Source extract
----------
Matthew is saying exactly why he puts this bit of mythology into his novel. People thought the corpse must have been stolen when Matthew was writing, so he invents a “proof” that God really did raise a man from the dead. Regrettably, the proof is more incredible than the event it purports to buttress. We are invited to believe that soldiers on watch that had witnessed whatever really ahppened were given money to tell the lie that disciples of Jesus had stolen the body while they slept on duty! They agreed and thus the story began. These soldiers had supposedly witnessed the miracle of God’s son being returned to life:

Some of the watch came into the city, and shewed unto the chief priests all the things that were done.

These were genuine witnesses of the very event that Christians regard as sufficient to persuade them of the truth of Christianity, yet were willing to suffer the extremely serious neglect of duty implied by kipping on the job. Why were these soldiers not instantly converted themselves by the miracle they witnessed? Why were they not the most important apostles of all—apostles that had actually seen the event happen with their own eyes? The Matthaean refutation of the counter-argument to the resurrection turns out to be proof of the opposite. None of the soldiers that had seen the miracle was impressed enough by it to use the money to buy his liberty and become an apostle for God! The truth is that the watch was invented by Matthew as his attempt to refute the allegations that the corpse had been stolen. It does not even have to be an admission that the tomb was empty. Christians were preaching that it was and the obvious question is: “How do you know the body was not stolen?”

The Wrong Tomb

Another explanation is that the disciples went to the wrong tomb, and this too must have been an early criticism of Christian claims because Mark 15:47 is an obvious afterthought to refute the idea that the tomb had been mistaken. Christian apologist thinks that this cannot have been the case because the Jewish authorities, “since they were against Christianity,” would have wasted no time producing the body of Jesus from the proper tomb, putting an end to “Christianity.” Note that Christian apologist seems to think Christianity already existed from the time of the crucifixion. The Jewish authorities were not against “Christianity” because there was no such thing as Christianity. The followers of Jesus had the same name as the followers of John the Baptist. They were Nazarenes, not Christians, and Jesus taught Judaism. Christianity was a later invention of Hellenised Jews and gentile bishops.
----------
To do
a. Translate this sentence from the resurrection passage into Spanish: "The Jewish authorities were not against “Christianity” because there was no such thing as Christianity."
b. In the resurrection passage, which verse is called an obvious afterthought meant to refute the idea that the tomb had been mistaken?
c. Repeat the resurrection passage's text between "Matthew is saying" and "that were done.", inclusive.

Data
----------
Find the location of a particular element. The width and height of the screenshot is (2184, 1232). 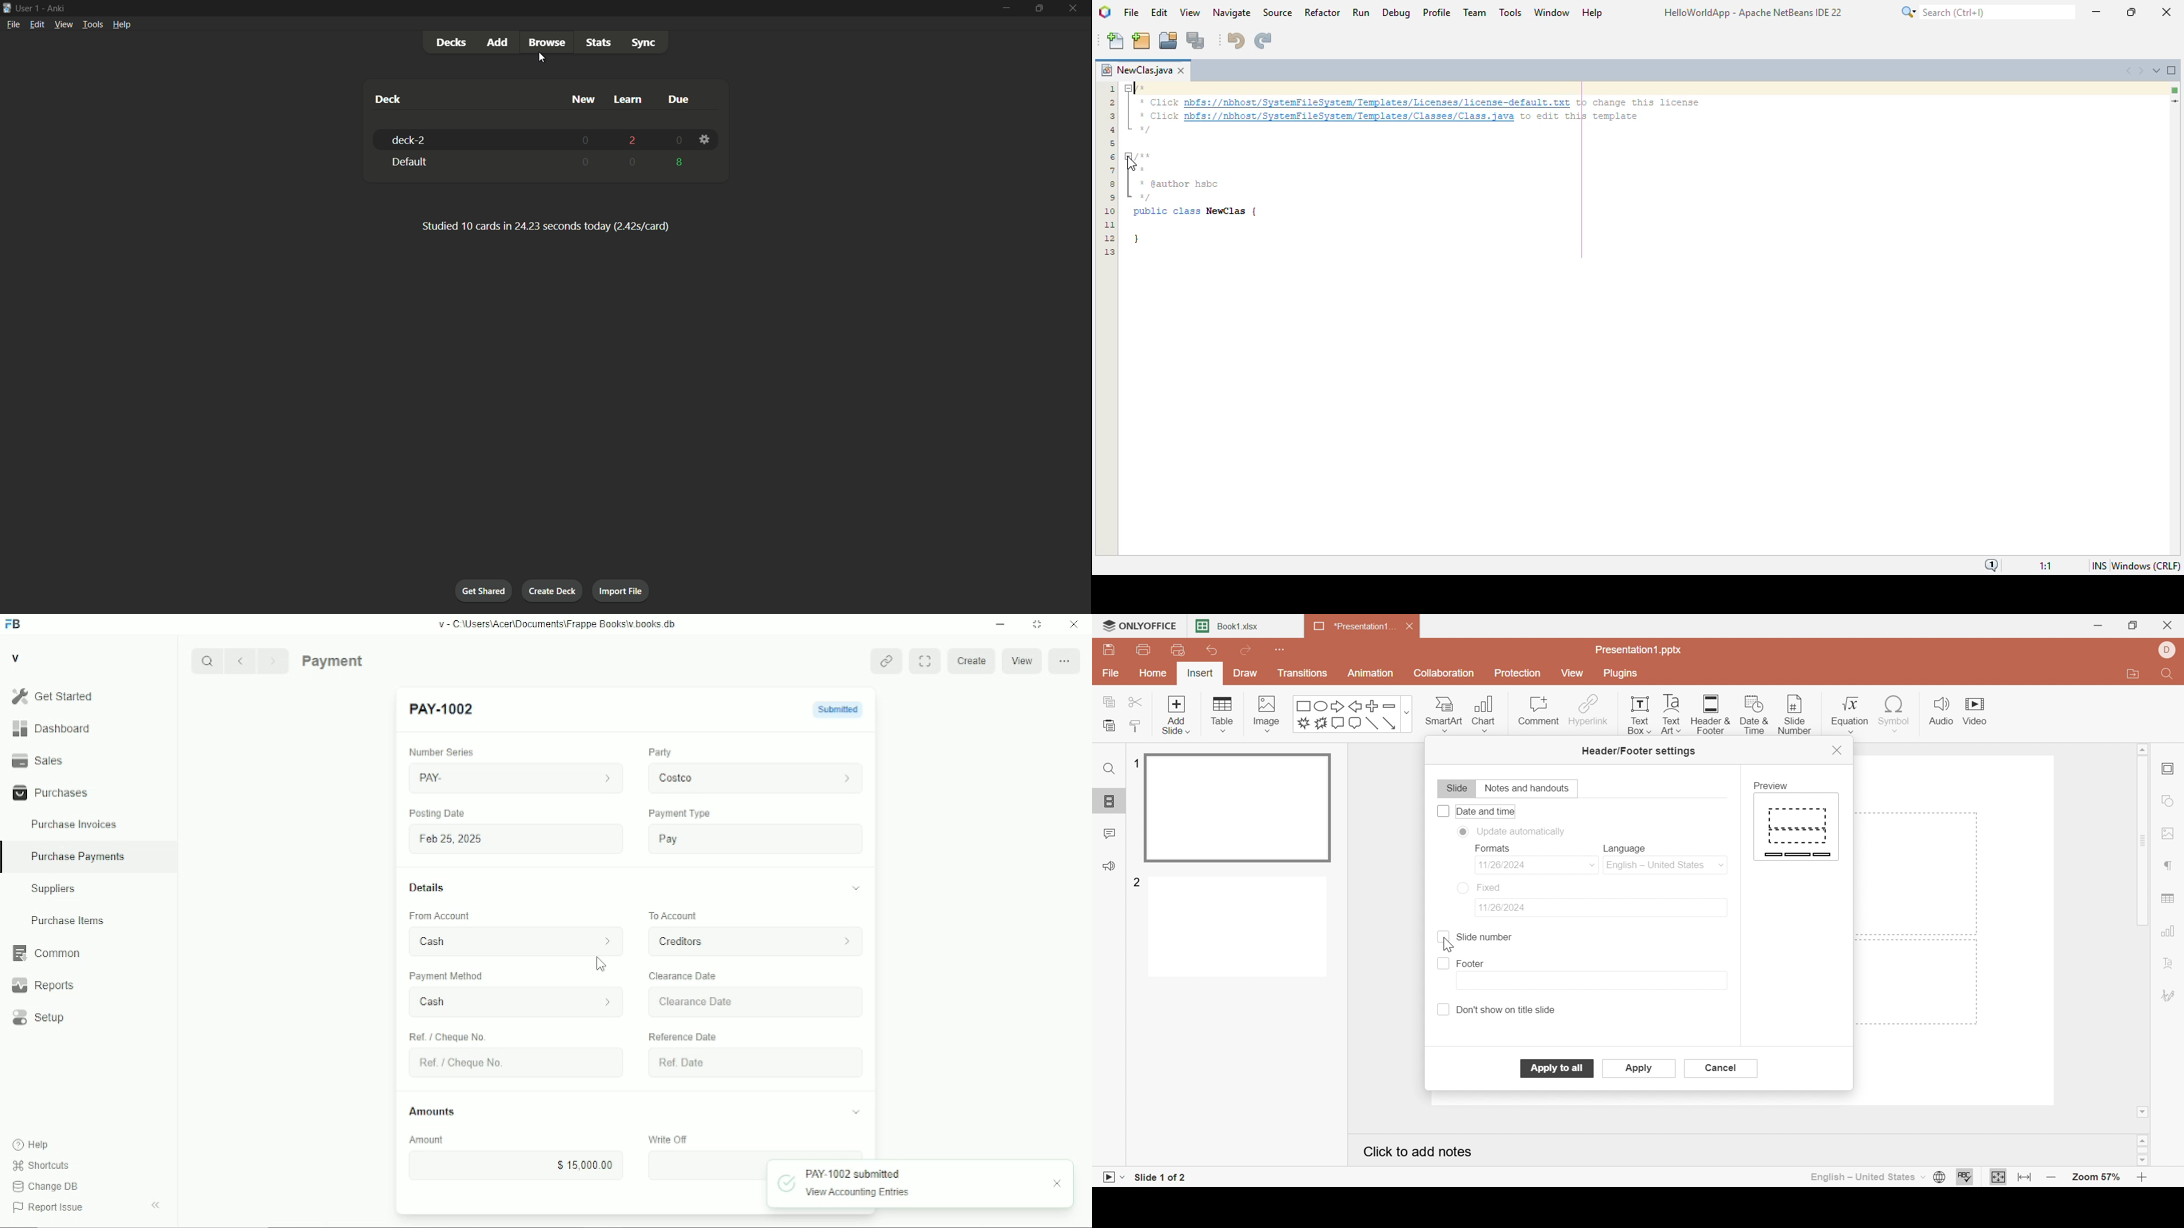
----------
Answers
a. Las autoridades judías no estaban en contra del «cristianismo» porque no existía tal cosa como el cristianismo.

b. Mark 15:47

c.
Matthew is saying exactly why he puts this bit of mythology into his novel. People thought the corpse must have been stolen when Matthew was writing, so he invents a “proof” that God really did raise a man from the dead. Regrettably, the proof is more incredible than the event it purports to buttress. We are invited to believe that soldiers on watch that had witnessed whatever really ahppened were given money to tell the lie that disciples of Jesus had stolen the body while they slept on duty! They agreed and thus the story began. These soldiers had supposedly witnessed the miracle of God’s son being returned to life:

Some of the watch came into the city, and shewed unto the chief priests all the things that were done.